====== Supplied records ======

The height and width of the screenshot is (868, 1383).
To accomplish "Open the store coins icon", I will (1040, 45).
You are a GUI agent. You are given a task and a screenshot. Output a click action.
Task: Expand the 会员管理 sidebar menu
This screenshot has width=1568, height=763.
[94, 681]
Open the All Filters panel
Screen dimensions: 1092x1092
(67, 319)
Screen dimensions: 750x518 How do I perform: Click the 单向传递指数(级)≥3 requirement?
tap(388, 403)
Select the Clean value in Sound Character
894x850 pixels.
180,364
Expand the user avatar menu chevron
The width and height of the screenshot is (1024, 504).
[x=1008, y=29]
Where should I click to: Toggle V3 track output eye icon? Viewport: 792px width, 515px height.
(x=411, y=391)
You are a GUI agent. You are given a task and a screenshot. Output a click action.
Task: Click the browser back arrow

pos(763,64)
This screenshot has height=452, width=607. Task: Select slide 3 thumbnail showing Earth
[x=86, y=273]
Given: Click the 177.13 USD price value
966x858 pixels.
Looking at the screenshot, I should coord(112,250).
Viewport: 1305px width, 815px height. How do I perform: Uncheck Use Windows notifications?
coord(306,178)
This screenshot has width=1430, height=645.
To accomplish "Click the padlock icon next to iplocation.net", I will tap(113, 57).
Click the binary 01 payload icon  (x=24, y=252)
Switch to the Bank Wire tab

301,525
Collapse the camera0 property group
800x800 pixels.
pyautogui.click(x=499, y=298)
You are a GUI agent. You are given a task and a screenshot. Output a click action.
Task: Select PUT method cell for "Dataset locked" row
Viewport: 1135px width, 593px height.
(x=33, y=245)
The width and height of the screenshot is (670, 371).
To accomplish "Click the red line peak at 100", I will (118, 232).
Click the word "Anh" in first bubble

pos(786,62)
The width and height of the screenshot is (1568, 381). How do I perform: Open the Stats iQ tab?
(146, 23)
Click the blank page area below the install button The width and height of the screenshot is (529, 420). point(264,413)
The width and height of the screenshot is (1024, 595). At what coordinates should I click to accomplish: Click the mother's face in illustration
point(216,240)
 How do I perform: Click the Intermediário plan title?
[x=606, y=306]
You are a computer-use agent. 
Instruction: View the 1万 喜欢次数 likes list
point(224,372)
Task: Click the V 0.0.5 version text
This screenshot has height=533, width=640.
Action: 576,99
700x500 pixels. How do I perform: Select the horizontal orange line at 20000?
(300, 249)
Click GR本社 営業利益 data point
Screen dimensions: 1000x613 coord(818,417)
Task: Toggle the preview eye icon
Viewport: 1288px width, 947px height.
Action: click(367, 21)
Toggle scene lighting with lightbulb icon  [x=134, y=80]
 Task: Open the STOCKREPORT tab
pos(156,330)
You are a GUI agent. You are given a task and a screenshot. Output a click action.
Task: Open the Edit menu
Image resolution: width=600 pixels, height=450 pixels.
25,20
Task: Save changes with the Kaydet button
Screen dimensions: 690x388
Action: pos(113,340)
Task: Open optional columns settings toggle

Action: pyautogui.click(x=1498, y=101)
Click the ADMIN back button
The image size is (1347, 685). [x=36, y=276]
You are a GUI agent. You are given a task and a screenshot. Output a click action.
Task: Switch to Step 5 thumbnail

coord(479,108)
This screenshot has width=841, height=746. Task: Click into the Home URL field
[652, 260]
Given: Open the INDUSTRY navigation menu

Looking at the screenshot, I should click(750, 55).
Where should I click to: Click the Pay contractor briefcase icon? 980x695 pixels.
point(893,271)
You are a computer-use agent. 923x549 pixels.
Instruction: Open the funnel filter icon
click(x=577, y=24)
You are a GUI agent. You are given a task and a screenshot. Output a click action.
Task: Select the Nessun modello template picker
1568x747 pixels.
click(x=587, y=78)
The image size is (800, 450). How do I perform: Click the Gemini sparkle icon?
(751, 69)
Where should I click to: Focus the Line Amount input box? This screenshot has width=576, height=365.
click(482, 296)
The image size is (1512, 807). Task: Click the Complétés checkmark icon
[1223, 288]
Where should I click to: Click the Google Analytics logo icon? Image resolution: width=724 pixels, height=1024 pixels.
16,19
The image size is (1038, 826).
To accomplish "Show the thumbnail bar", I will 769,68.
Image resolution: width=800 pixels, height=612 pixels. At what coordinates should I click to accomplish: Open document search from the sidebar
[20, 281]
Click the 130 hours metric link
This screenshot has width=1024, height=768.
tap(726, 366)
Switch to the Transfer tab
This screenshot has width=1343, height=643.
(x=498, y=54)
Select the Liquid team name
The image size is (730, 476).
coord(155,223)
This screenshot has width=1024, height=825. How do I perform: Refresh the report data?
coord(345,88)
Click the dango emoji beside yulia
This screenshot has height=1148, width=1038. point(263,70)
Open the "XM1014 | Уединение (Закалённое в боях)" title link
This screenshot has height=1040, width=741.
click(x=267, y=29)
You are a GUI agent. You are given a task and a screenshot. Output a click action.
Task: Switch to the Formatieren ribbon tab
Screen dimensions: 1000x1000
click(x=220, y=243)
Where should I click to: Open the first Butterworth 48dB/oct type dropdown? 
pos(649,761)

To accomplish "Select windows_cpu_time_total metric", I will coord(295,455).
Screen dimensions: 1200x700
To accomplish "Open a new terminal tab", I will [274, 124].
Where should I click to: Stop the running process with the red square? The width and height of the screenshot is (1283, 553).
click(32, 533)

======

◆ **Prompt**
Make a faithful copy of every record above.

◆ **Response**
The height and width of the screenshot is (868, 1383).
To accomplish "Open the store coins icon", I will (1040, 45).
You are a GUI agent. You are given a task and a screenshot. Output a click action.
Task: Expand the 会员管理 sidebar menu
This screenshot has width=1568, height=763.
[94, 681]
Open the All Filters panel
Screen dimensions: 1092x1092
(67, 319)
Screen dimensions: 750x518 How do I perform: Click the 单向传递指数(级)≥3 requirement?
tap(388, 403)
Select the Clean value in Sound Character
894x850 pixels.
180,364
Expand the user avatar menu chevron
The width and height of the screenshot is (1024, 504).
[x=1008, y=29]
Where should I click to: Toggle V3 track output eye icon? Viewport: 792px width, 515px height.
(x=411, y=391)
You are a GUI agent. You are given a task and a screenshot. Output a click action.
Task: Click the browser back arrow

pos(763,64)
This screenshot has height=452, width=607. Task: Select slide 3 thumbnail showing Earth
[x=86, y=273]
Given: Click the 177.13 USD price value
966x858 pixels.
Looking at the screenshot, I should coord(112,250).
Viewport: 1305px width, 815px height. How do I perform: Uncheck Use Windows notifications?
coord(306,178)
This screenshot has width=1430, height=645.
To accomplish "Click the padlock icon next to iplocation.net", I will tap(113, 57).
Click the binary 01 payload icon  (x=24, y=252)
Switch to the Bank Wire tab

301,525
Collapse the camera0 property group
800x800 pixels.
pyautogui.click(x=499, y=298)
You are a GUI agent. You are given a task and a screenshot. Output a click action.
Task: Select PUT method cell for "Dataset locked" row
Viewport: 1135px width, 593px height.
(x=33, y=245)
The width and height of the screenshot is (670, 371).
To accomplish "Click the red line peak at 100", I will (118, 232).
Click the word "Anh" in first bubble

pos(786,62)
The width and height of the screenshot is (1568, 381). How do I perform: Open the Stats iQ tab?
(146, 23)
Click the blank page area below the install button The width and height of the screenshot is (529, 420). point(264,413)
The width and height of the screenshot is (1024, 595). At what coordinates should I click to accomplish: Click the mother's face in illustration
point(216,240)
 How do I perform: Click the Intermediário plan title?
[x=606, y=306]
You are a computer-use agent. 
Instruction: View the 1万 喜欢次数 likes list
point(224,372)
Task: Click the V 0.0.5 version text
This screenshot has height=533, width=640.
Action: 576,99
700x500 pixels. How do I perform: Select the horizontal orange line at 20000?
(300, 249)
Click GR本社 営業利益 data point
Screen dimensions: 1000x613 coord(818,417)
Task: Toggle the preview eye icon
Viewport: 1288px width, 947px height.
Action: click(367, 21)
Toggle scene lighting with lightbulb icon  [x=134, y=80]
 Task: Open the STOCKREPORT tab
pos(156,330)
You are a GUI agent. You are given a task and a screenshot. Output a click action.
Task: Open the Edit menu
Image resolution: width=600 pixels, height=450 pixels.
25,20
Task: Save changes with the Kaydet button
Screen dimensions: 690x388
Action: pos(113,340)
Task: Open optional columns settings toggle

Action: pyautogui.click(x=1498, y=101)
Click the ADMIN back button
The image size is (1347, 685). [x=36, y=276]
You are a GUI agent. You are given a task and a screenshot. Output a click action.
Task: Switch to Step 5 thumbnail

coord(479,108)
This screenshot has width=841, height=746. Task: Click into the Home URL field
[652, 260]
Given: Open the INDUSTRY navigation menu

Looking at the screenshot, I should click(750, 55).
Where should I click to: Click the Pay contractor briefcase icon? 980x695 pixels.
point(893,271)
You are a computer-use agent. 923x549 pixels.
Instruction: Open the funnel filter icon
click(x=577, y=24)
You are a GUI agent. You are given a task and a screenshot. Output a click action.
Task: Select the Nessun modello template picker
1568x747 pixels.
click(x=587, y=78)
The image size is (800, 450). How do I perform: Click the Gemini sparkle icon?
(751, 69)
Where should I click to: Focus the Line Amount input box? This screenshot has width=576, height=365.
click(482, 296)
The image size is (1512, 807). Task: Click the Complétés checkmark icon
[1223, 288]
Where should I click to: Click the Google Analytics logo icon? Image resolution: width=724 pixels, height=1024 pixels.
16,19
The image size is (1038, 826).
To accomplish "Show the thumbnail bar", I will 769,68.
Image resolution: width=800 pixels, height=612 pixels. At what coordinates should I click to accomplish: Open document search from the sidebar
[20, 281]
Click the 130 hours metric link
This screenshot has width=1024, height=768.
tap(726, 366)
Switch to the Transfer tab
This screenshot has width=1343, height=643.
(x=498, y=54)
Select the Liquid team name
The image size is (730, 476).
coord(155,223)
This screenshot has width=1024, height=825. How do I perform: Refresh the report data?
coord(345,88)
Click the dango emoji beside yulia
This screenshot has height=1148, width=1038. point(263,70)
Open the "XM1014 | Уединение (Закалённое в боях)" title link
This screenshot has height=1040, width=741.
click(x=267, y=29)
You are a GUI agent. You are given a task and a screenshot. Output a click action.
Task: Switch to the Formatieren ribbon tab
Screen dimensions: 1000x1000
click(x=220, y=243)
Where should I click to: Open the first Butterworth 48dB/oct type dropdown? 
pos(649,761)

To accomplish "Select windows_cpu_time_total metric", I will coord(295,455).
Screen dimensions: 1200x700
To accomplish "Open a new terminal tab", I will [274, 124].
Where should I click to: Stop the running process with the red square? The width and height of the screenshot is (1283, 553).
click(32, 533)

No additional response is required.